— Start MATERIAL FOR THIS TASK —

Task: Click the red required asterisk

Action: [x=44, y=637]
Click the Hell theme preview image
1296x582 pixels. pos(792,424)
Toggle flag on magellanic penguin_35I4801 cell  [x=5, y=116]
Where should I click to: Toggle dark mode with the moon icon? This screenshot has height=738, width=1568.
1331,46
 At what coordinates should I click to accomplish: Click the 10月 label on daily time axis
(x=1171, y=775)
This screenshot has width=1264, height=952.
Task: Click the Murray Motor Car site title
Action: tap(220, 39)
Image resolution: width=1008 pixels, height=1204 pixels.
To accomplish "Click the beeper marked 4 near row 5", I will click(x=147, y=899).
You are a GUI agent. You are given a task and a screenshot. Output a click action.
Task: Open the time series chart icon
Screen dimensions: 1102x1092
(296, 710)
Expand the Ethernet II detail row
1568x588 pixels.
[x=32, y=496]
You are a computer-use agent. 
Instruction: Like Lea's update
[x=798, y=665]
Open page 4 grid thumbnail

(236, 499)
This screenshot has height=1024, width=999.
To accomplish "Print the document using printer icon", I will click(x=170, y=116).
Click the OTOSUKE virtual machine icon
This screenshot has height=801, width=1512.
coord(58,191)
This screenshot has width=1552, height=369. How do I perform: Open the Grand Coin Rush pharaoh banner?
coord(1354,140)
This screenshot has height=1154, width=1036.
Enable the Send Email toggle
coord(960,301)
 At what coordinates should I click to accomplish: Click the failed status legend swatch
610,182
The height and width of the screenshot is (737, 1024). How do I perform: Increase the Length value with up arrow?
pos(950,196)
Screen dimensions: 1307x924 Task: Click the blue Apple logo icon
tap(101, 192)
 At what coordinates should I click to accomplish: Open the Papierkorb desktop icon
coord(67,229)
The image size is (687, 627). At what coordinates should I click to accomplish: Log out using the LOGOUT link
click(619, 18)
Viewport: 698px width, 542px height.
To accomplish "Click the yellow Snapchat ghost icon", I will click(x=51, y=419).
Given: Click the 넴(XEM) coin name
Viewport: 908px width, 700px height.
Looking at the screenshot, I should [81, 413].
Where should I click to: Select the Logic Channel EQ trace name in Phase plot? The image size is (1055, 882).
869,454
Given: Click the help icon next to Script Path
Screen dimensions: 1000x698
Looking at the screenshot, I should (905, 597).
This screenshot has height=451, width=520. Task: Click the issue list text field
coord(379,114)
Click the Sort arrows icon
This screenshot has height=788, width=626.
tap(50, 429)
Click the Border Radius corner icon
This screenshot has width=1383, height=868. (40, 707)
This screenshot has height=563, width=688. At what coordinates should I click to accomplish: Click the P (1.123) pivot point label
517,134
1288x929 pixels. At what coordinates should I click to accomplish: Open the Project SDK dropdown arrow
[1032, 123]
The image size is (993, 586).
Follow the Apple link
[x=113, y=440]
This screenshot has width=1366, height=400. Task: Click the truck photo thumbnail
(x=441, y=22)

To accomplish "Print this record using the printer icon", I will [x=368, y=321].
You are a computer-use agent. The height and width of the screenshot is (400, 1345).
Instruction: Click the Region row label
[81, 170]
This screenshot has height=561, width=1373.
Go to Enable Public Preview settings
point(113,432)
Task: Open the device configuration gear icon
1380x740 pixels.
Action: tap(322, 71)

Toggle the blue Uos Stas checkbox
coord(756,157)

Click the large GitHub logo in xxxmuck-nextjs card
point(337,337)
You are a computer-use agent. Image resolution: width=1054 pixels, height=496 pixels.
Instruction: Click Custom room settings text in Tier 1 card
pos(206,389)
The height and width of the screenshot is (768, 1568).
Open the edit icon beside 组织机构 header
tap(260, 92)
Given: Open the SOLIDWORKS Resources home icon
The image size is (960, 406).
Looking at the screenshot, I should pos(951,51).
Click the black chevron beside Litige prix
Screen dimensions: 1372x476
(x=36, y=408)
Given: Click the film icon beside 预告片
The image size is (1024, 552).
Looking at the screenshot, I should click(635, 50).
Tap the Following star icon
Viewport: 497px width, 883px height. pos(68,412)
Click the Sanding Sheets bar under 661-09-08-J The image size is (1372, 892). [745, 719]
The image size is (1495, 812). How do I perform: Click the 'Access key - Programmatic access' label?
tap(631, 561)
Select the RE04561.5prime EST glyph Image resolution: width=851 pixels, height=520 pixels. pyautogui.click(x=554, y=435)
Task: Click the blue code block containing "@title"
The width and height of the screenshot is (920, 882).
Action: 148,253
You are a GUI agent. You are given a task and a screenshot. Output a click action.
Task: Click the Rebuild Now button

— End MATERIAL FOR THIS TASK —

AIM: Return the lines of the listing from its first line through the line that contains "Action: tap(220, 39)", both ends included, copied exactly.

RESULT OF THIS EXERCISE:
Task: Click the red required asterisk

Action: [x=44, y=637]
Click the Hell theme preview image
1296x582 pixels. pos(792,424)
Toggle flag on magellanic penguin_35I4801 cell  [x=5, y=116]
Where should I click to: Toggle dark mode with the moon icon? This screenshot has height=738, width=1568.
1331,46
 At what coordinates should I click to accomplish: Click the 10月 label on daily time axis
(x=1171, y=775)
This screenshot has width=1264, height=952.
Task: Click the Murray Motor Car site title
Action: tap(220, 39)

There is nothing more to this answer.